Although the present invention allows enameling of aluminum or aluminum alloy surfaces as defined above without specific pretreatment, pretreatment of the surface according to the prior art may be administered in combination with the invention. For example, a simplified pretreatment of the surface may include degreasing and/or pickling only.
In an embodiment of the invention, a vitreous enamel slip is made of frits containing CuO and/or by the use of CuO as a milling addition. The amount of CuO in the vitreous enamel can be varied in a wide range. A preferred range of the content of CuO in the vitreous enamel composition, as applied to the substrate, is in the range of 0.5 to 20 wt. %, and more preferably in the range of 2 to 10 wt. %.
In alternative embodiments of the invention, other metal oxides can be used in addition to CuO, to further increase the adherence. In particular, oxides of Ni, Fe, Co, Mn, Sb, Bi, and Cr, as well Ti are used. In this respect, the use of 0.5 to 10 wt. % of one or more these oxides is preferred. However, the amount of TiO2 in addition to CuO in the vitreous enamels used according to the present invention also can vary in a range of 10 to 40 wt. %.
The addition of Ti, Fe, Mn, Ni, Co, Sb, Bi, and Cr oxides improves the adherence, but much less than CuO. Thus, the combined addition of CuO and one or more of these oxides further improves the adherence of the vitreous enamel on aluminum alloy surfaces.
There are different ways of adding the oxides of Cu, Ti, Ni, Fe, Co, Mn, Sb, Bi and Cr to the vitreous enamel. In a first preferred embodiment those oxides are added partly or completely to the vitreous enamel frit during the melting of the frit composition. Thus, the oxides are added to the other enamel components and melted together. Alternatively, the oxides are added partly or completely during the vitreous enamel slip preparation, in particular during milling.
Due to the addition of CuO and one or more of the oxides of Ti, Fe, Mn, Ni, Co, Sb, Bi and Cr to the frit or the slip, it is of course not possible to achieve white or bright colors in a single layer coating, because the resulting vitreous enamel looks at least dark-grey after firing. However, white or bright colors can be achieved by a multi-layer coating technique, as described in EP 0 556 456 A1. This two coat/one fire technique (often used for steel enameling) in combination with the present invention, can successfully enamel white or bright colors on aluminum surfaces. In an embodiment of the invention, the adherence promoting oxides, as described in the above embodiments, are incorporated into a ground enamel layer. On top of this layer, a second white or bright colored enamel layer is applied. Both layers are first dried and then fired together.

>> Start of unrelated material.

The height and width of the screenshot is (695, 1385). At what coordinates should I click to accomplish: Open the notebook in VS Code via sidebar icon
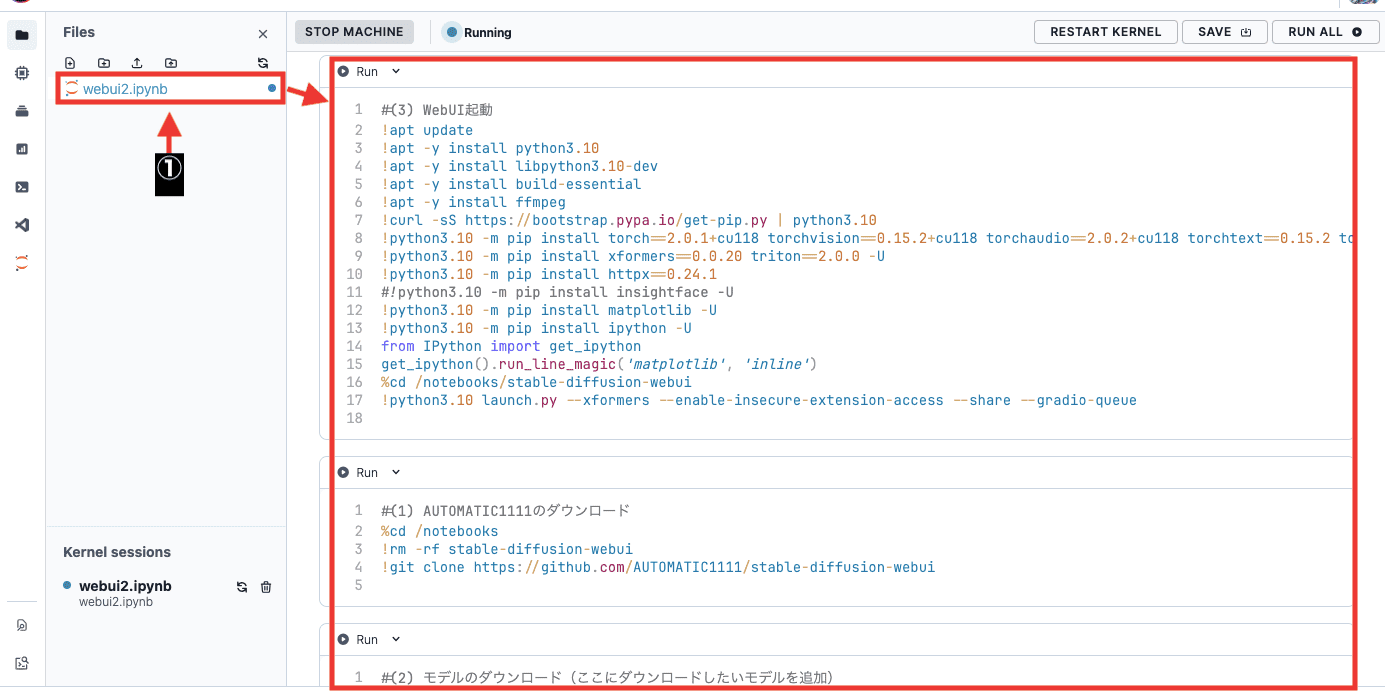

Because conventional methods are limited to enameling low strength aluminum alloys due to the restriction of using low Mg and/or Cu contents, the method according to the present invention makes it possible to change to higher strength aluminum alloys with higher Mg and/or Cu contents. By doing this, one can obtain the same strength of a certain piece of ware with a thinner sheet thickness, which means reduction of weight, reduction of volume and reduction of price.
For producers of aluminum alloys themselves who do have problems obtaining Mg contents below the low limit of 50 PPM in order to obtain good adherence, using the method according to the present invention makes it possible to increase the tolerances for the maximum magnesium content. In that way, it will make the production easier to control, more safe and less expensive.